June 13, 2010

30 Days Faceless Day 7

I believe I have become more and more cynical this last month and definitely these last two weeks. In these last two weeks, even this last week, my life has changed dramatically from what it was before. And it will continue to change. I hate change.

Ask anyone. I have said "I hate change" so many times. And yet, those times when things change in my life is when I become stronger. It is when I see that I am weak. It is when I rely on Jesus for my strength; he makes me stronger in the end. I grow and mature through change and through difficulties.

Paul says that He rejoices in his sufferings because suffering produces perseverance, perseverance produces character, and character produces hope (Romans 5:3-4).

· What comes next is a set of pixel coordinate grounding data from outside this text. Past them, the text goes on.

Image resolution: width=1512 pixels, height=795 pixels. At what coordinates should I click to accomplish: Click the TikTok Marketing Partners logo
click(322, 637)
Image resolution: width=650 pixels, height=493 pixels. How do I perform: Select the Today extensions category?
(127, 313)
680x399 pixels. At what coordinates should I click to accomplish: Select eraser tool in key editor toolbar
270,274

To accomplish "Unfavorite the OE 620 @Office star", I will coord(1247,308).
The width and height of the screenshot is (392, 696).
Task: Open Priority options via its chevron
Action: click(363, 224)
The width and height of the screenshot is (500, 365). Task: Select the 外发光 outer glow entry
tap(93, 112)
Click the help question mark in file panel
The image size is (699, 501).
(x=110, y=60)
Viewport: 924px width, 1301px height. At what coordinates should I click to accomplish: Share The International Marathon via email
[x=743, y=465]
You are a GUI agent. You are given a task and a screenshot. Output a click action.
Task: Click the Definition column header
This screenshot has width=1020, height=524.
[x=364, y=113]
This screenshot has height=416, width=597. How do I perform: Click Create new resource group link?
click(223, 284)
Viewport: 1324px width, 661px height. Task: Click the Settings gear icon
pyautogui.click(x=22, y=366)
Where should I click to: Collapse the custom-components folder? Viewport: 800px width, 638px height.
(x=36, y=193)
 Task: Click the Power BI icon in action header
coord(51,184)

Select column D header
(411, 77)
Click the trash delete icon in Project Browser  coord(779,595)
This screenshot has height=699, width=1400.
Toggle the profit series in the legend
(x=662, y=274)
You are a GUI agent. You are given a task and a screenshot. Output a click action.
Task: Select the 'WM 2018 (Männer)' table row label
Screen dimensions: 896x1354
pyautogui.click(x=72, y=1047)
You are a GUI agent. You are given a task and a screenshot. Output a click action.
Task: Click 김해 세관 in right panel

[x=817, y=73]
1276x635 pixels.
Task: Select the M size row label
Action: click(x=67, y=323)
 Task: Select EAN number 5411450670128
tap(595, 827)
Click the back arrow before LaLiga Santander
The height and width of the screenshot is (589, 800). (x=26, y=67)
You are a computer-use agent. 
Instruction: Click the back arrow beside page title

Sometimes I don't want to have hope. Because it seems that when I hope, it gets dashed to pieces. And maybe it is less horrifying to lose something or not get something when you are not expecting it at all. But verse 5 in Romans 5 contradicts this: "And hope does not disappoint us, because God has poured out his love into our hearts by the Holy Spirit, whom he has given us."

1 comment:

  1. I understand so well your struggle with this. But God...don't you just love those words? But God? But God has a plan for our lives that is amazing and every thing that changes in our lives has a role in changing our hearts so that we can be more prepared to serve him. I am so excited about the way he has been preparing you for all that is changing in your life. He is so faithful. So keep leaning on him Ali and place your hope in the One who has the best plan for your life.